Provided text:
=====

I found this thread hoping for some actual arguments, but the answers I've seen here didn't help me all that much. After some more research and thinking I think the following has to be considered:
public final looks cleanest for immutable types.
Mutable types could be altered by accessors even if this is not intended - in concurrent environments this could lead to a lot of headaches.
There can be no no-arguments constructor. This is importent if you need factory methods (e.g. for LMAX Disruptor). In a similar way instantiating your objects via reflection becomes more complicated.
Getters and setters can have side effects. Using public final clearly tells the programmer that no hidden magic is occuring and the object is inherently dumb :)
You can't return a wrapper or a derived class instance to the accessor. Then again, this is something you should know about when the field is assigned its value. In my opinion container classes should not be concerned about what to return to whom.
If you're mid development and no guideline is stopping you and the project is isolated or you have control over all involved projects I'd suggest using public final for immutable types. If you decide you need getters later on, Eclipse offers Refactor -> Encapsulate Field... which automatically creates these and adjusts all references to the field.
I use the public-final-field (anti?)pattern on home projects for classes which are basically an immutable data structure with a constructor, along with absolute basics like equals(), hashCode(), toString(), etc. if required. (I'm avoiding the word "struct" because of the various different language interpretations of it.)

=====

Source material:
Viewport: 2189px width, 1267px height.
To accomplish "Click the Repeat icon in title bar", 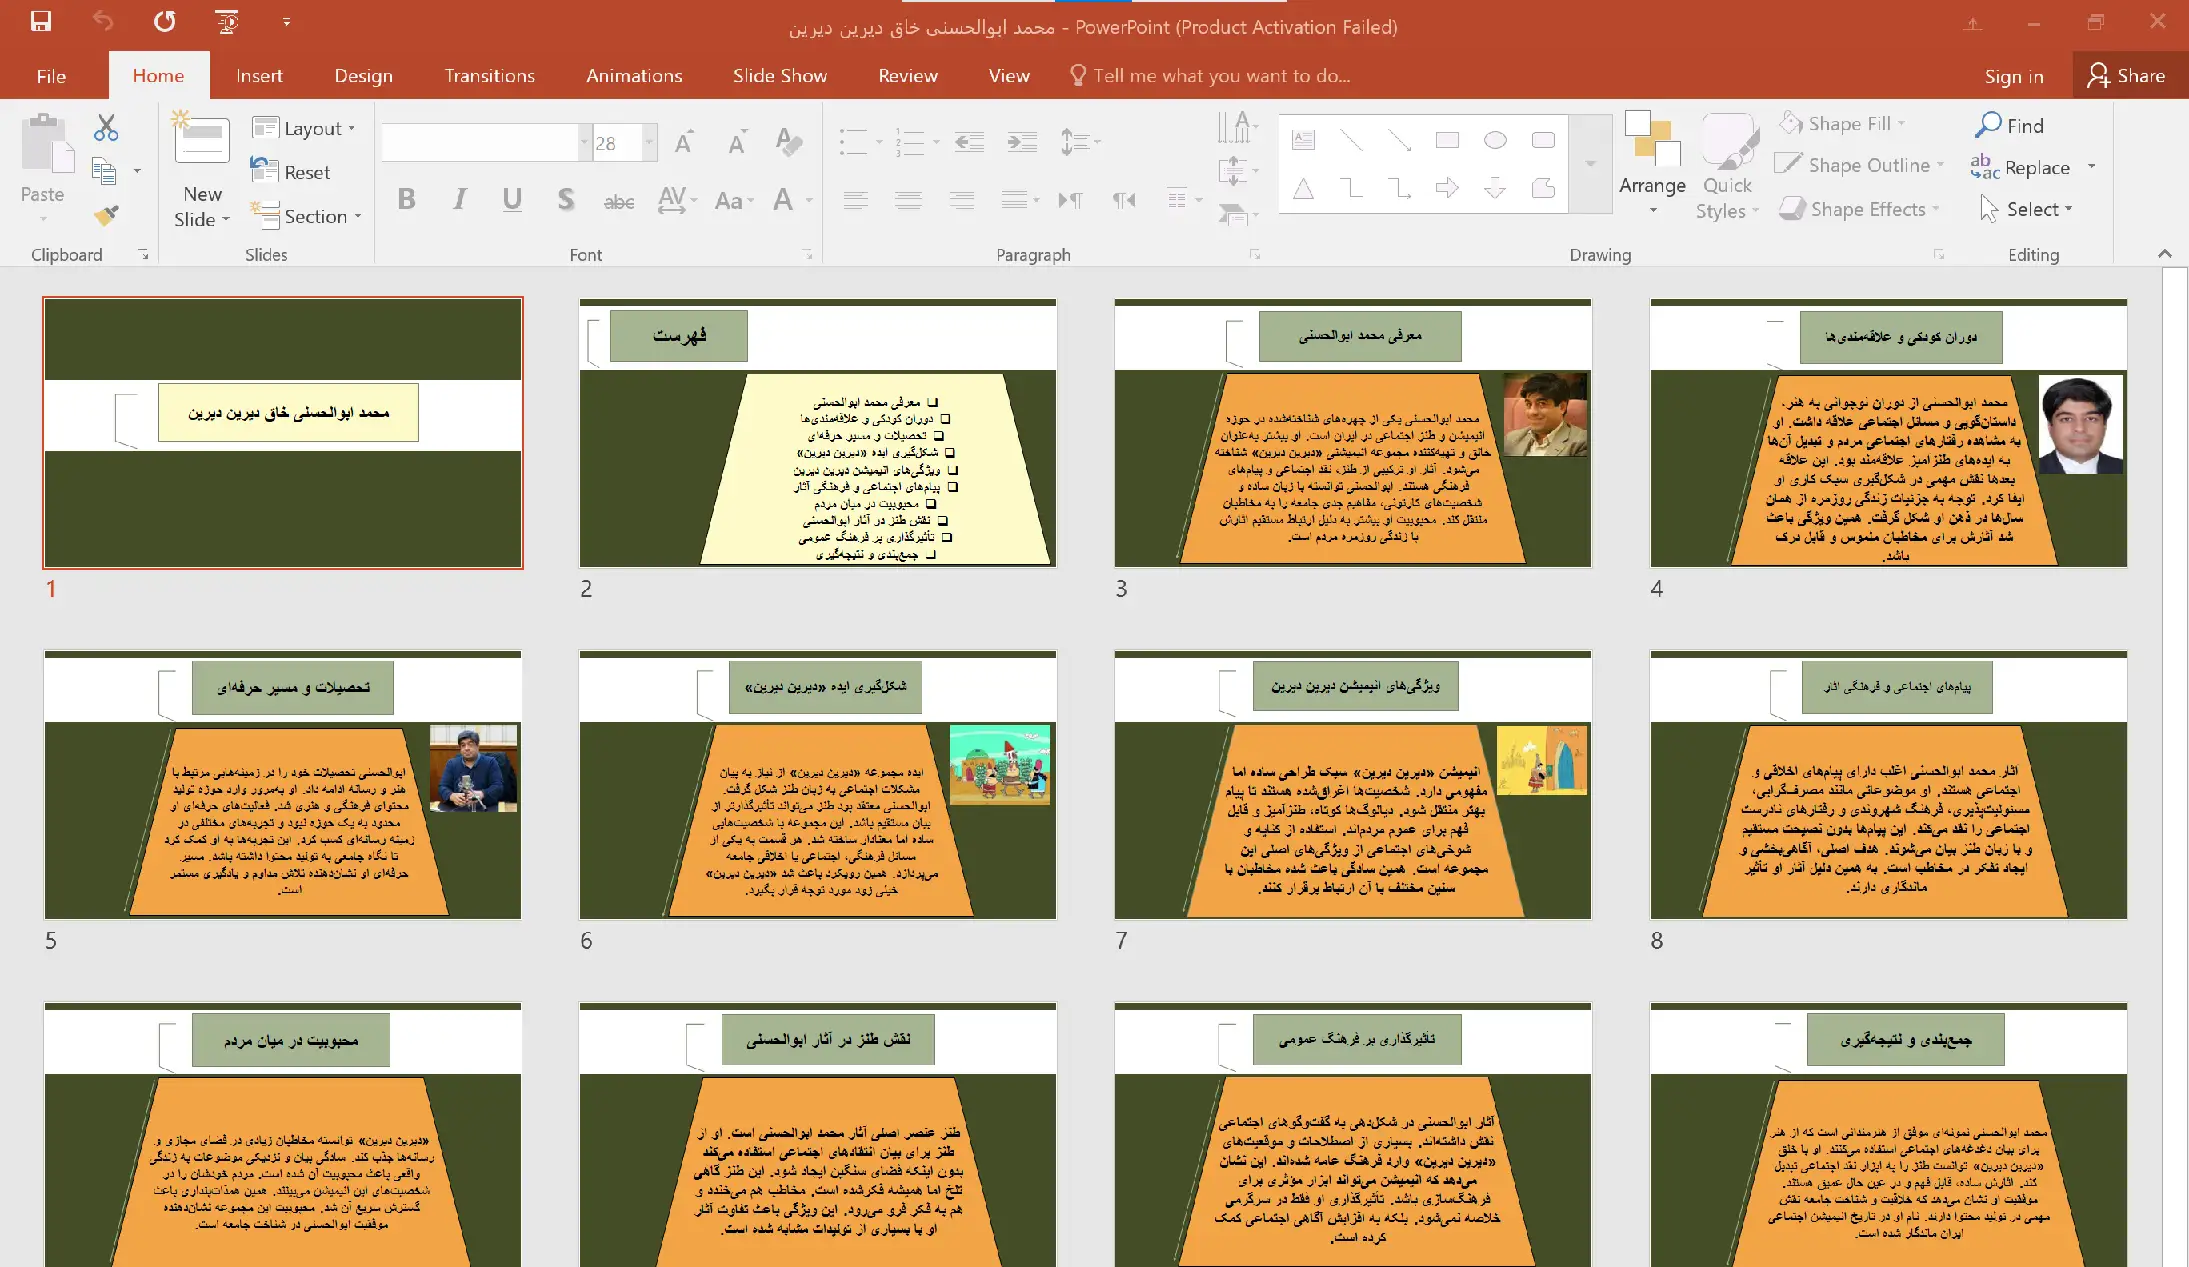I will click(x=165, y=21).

=====

Task statement:
Continue the forum discussion about using public final fields instead of getters in Java, starting after its last sentence.

The output:
I wouldn't bring this approach to someone else's codebase (work, public project, etc) because it would likely be inconsistent with other code, and principles like When In Rome or Least Surprise take priority.
That said, with regard to Daniel C. Sobral's and aioobe's answers, my attitude is that if the class design becomes a problem because of unforeseen developments, it's the work of 30 seconds in an IDE to privatise the fields and add accessors, and no more than 5 or 10 minutes to fix broken references unless there are hundreds of them. Anything that fails as a result gets the unit test it should have had in the first place.:-)
[Edit: Effective Java is quite firmly against the idea, while noting that it's "less harmful" on immutable fields.]
Forget about encapsulation, immutability, optimization and all other big words. If you are trying to write good java code, I would recommend you just use getter simply because it is java friendly, and most importantly it saves ton of time googling why.
For example, you probably would not expect using streams when you write the code, but later you found
listOfImmus.stream().map(immu -> imm.foo).collect(Collectors.toSet()); // with field
listOfImmus.stream().map(Immu::getFoo).collect(Collectors.toSet()); // with getter
Supplier<String> s = () -> immu.foo; // with field
Supplier<String> s = immu::foo; // with getter
// final fields are hard to mock if not impossible.
Mockito.when(immuMock.getFoo()).thenReturn("what ever");
//one day, your code is used in a java Beans which requires setter getter..
¯\_(ツ)_/¯
This list can be long or short or may be none of them makes any sense to your use case. But you have to spend time convincing yourself (or your code reviewers) why you can or should rebel against java orthodoxy.
It is better to just write the getter/setter and spent the time for something more useful: like complaining java
Since Java 16, you can use records.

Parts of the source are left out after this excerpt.